DIRECTIONS –
(1) Rewrite the paragraph of the article on judicial reform in Suriname that begins "The parliamentarian identified several critical areas" as a short bulleted list, keeping its main facts.
(2) Answer these questions using the article on judicial reform in Suriname.
(a) Which political party does Ebu Jones belong to?
(b) According to Jones, for whom are laws not crafted?
(c) Which body does Jones say wields concentrated power during investigation and prosecution?
(3) Write the next paragraph of the article on judicial reform in Suriname, starting after its final sentence.

Ebu Jones: wetsvoorstellen noodzakelijk voor herstel vertrouwen in rechtsstaat

In a comprehensive address to the National Assembly on Friday, Surinamese lawmaker Ebu Jones of the National Democratic Party (NDP) presented a compelling case for fundamental judicial reform, arguing that the current system’s structural vulnerabilities demand immediate institutional reinforcement rather than representing any political whim or power struggle.

Jones emphasized that the debate surrounding proposed legislative changes must transcend emotional reactions, isolated incidents, or personal considerations, focusing instead on institutional principles and legal protections. “Laws are not crafted for today’s officeholders,” he asserted, “but for the system that must function tomorrow, regardless of who holds positions of authority.”

The parliamentarian identified several critical areas requiring transformation, beginning with the concept that the right to a fair trial commences well before courtroom proceedings—during investigation and prosecution phases where the Public Prosecutor’s Office (OM) wields concentrated power. Jones highlighted the OM’s extensive authority in deciding whom to prosecute, detain, keep incarcerated, or whose cases to dismiss, noting this power demands clearer legal safeguards, transparency, and checks and balances.

RECORDED INFORMATION –
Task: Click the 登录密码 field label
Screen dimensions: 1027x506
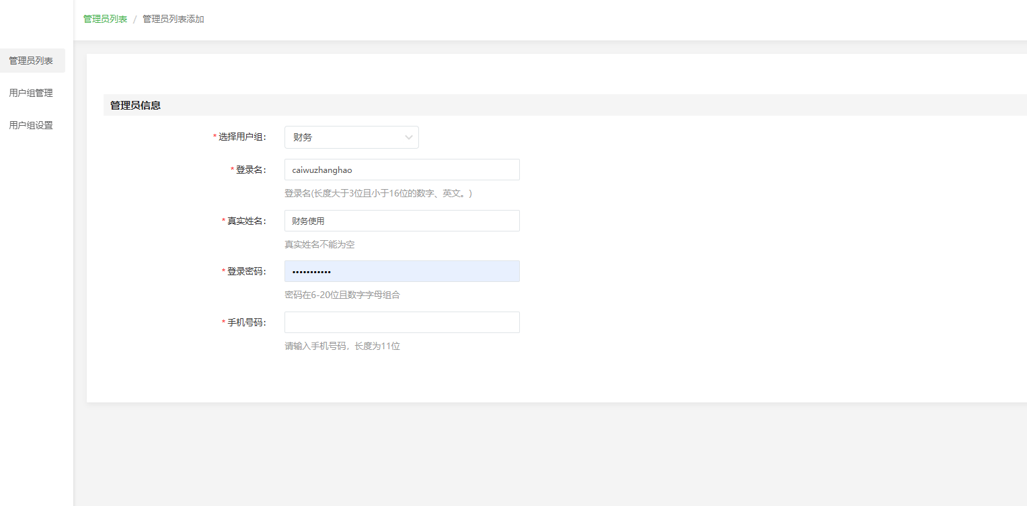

TASK RESULTS –
(1)
- Jones named several areas that need transformation.
- He argued that the right to a fair trial begins before courtroom proceedings, during investigation and prosecution.
- In those phases, the Public Prosecutor's Office (OM) holds concentrated power.
- The OM decides whom to prosecute, detain or keep incarcerated, and whose cases to dismiss.
- Jones said this power needs clearer legal safeguards, transparency, and checks and balances.

(2)
(a) The National Democratic Party (NDP).
(b) For today's officeholders.
(c) The Public Prosecutor's Office (OM).

(3)
A central pillar of Jones’ argument focused on Suriname’s exceptional regional position as lacking a third judicial instance. Following appeals, legal pathways in criminal and civil cases become essentially exhausted, creating compliance concerns with international treaties like the International Covenant on Civil and Political Rights (ICCPR). Jones clarified that a third instance wouldn’t constitute relitigating facts but would ensure proper review of legal rules, procedural diligence, and reasoning—thereby enhancing legal certainty, jurisprudence development, and judicial uniformity.

Regarding proposed structural changes within the OM, Jones advocated for either multiple attorneys-general or a collegiate model, framing this not as an attack on current leadership but as institutional strengthening against arbitrariness, political pressure, and excessive individual burden. Such models, already commonplace in other legal systems according to Jones, would create more balanced decision-making, enhance internal controls, and prevent excessive power concentration.

Jones addressed societal complaints about slow procedures, unequal treatment, and prolonged pretrial detention as symptoms of systemic strain rather than isolated incidents. He referenced previous administration practices where individuals were detained without judicial review under so-called ‘gag laws,’ only released after offering apologies days later.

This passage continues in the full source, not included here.